Giving or recognizing genuine Guidance requires being deeply in touch with yourself. Since energy reflects our actualities rather than our conceits, paying attention to energy aids self-awareness. Energy mirrors us. Authenticity is a huge advantage in the world of energy.

What is Good Guidance?

Good guidance makes immediate, healthful changes in the body’s energy systems. It is directly applicable to current life themes. If Guidance is used to look into the past, its usefulness comes from the past’s relevance to current goals, needs, and directions.

The most important guidance assists us to align directly with who we really are inside, and to bring forth hidden qualities and inspiration.

Good guidance helps us to clarify and anchor what we learn through life experience and inspires us to move into new territory. A point of view aligned with purpose and free flowing energy eases us and helps us to adjust positively to our circumstances.

A good guide identifies, supports and refines the most constructive direction in which we are just beginning to move. We are ready for and able to apply this guidance.

Good guidance fits like an ideal shoe for your foot shape and size. Words that guide one person may rub another raw, slop around in their life without providing support, or leave them unbalanced as they walk forward. Concepts, directions, inspiration, ideas, or instructions for something as significant as guiding your life should fit well. You don’t want blisters on your dharma (life walk).

A good guide is like a tug boat. Tugs bring huge ocean liners into dock or set them out to sea, safely and reliably. A tug serves the liner, which has its own power but allows the tug to navigate in tight spaces. The tug is not the focus or the point, but the movement of the liner.

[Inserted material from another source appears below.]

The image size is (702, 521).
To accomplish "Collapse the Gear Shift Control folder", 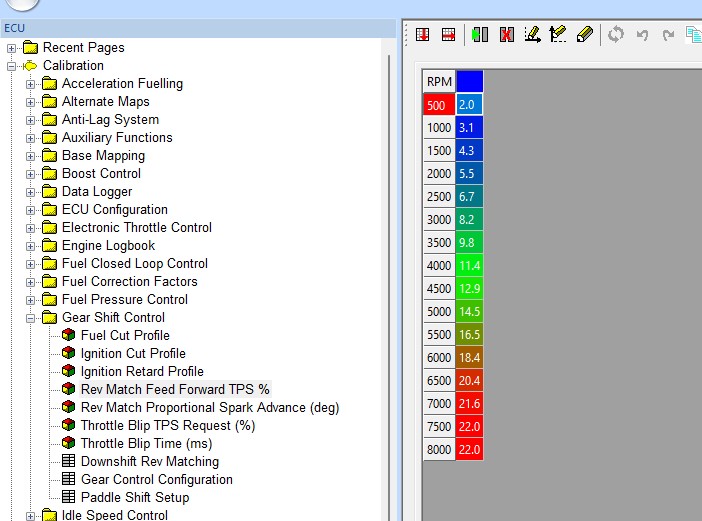I will (x=31, y=318).
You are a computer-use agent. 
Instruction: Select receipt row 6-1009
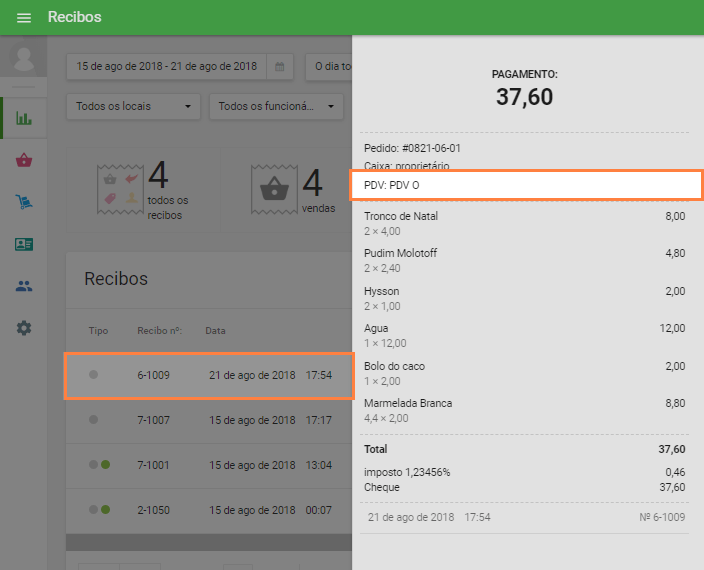tap(208, 376)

A skilled energy healer can can see or feel a client’s energy changing in response to verbal input. Skilled energy healers often become effective guides: If you can see the energy change as you talk, you refine your skill by seeing what is actually working.

In my healing practice I used to do more direct energy work and less discussion. Now I discuss the issues that will allow the client’s energy to shift as I begin to address energy symptoms–and accomplish more in the course of a session. Done accurately, the discussion IS direct energy work.

Energy work and effective guidance accelerate one another. Appropriate shifts and changes in your energy systems advance the speed at which you can respond to guidance and put it into practice.

Energy interventions and Guidance work together when you work on your self too. Working with your energy assists intuition. For example, you may practice Qi Gong, visualize cleansing your fields, or balance your chakras and find that you get strong intuitive hits during or after your practice. Your intuition will also assist you in directing your energy practice.

What have YOU noticed about the way energy practice or therapies impact your intuition and your ability to apply your insights in daily life?

What makes YOU trust your intuition when you do?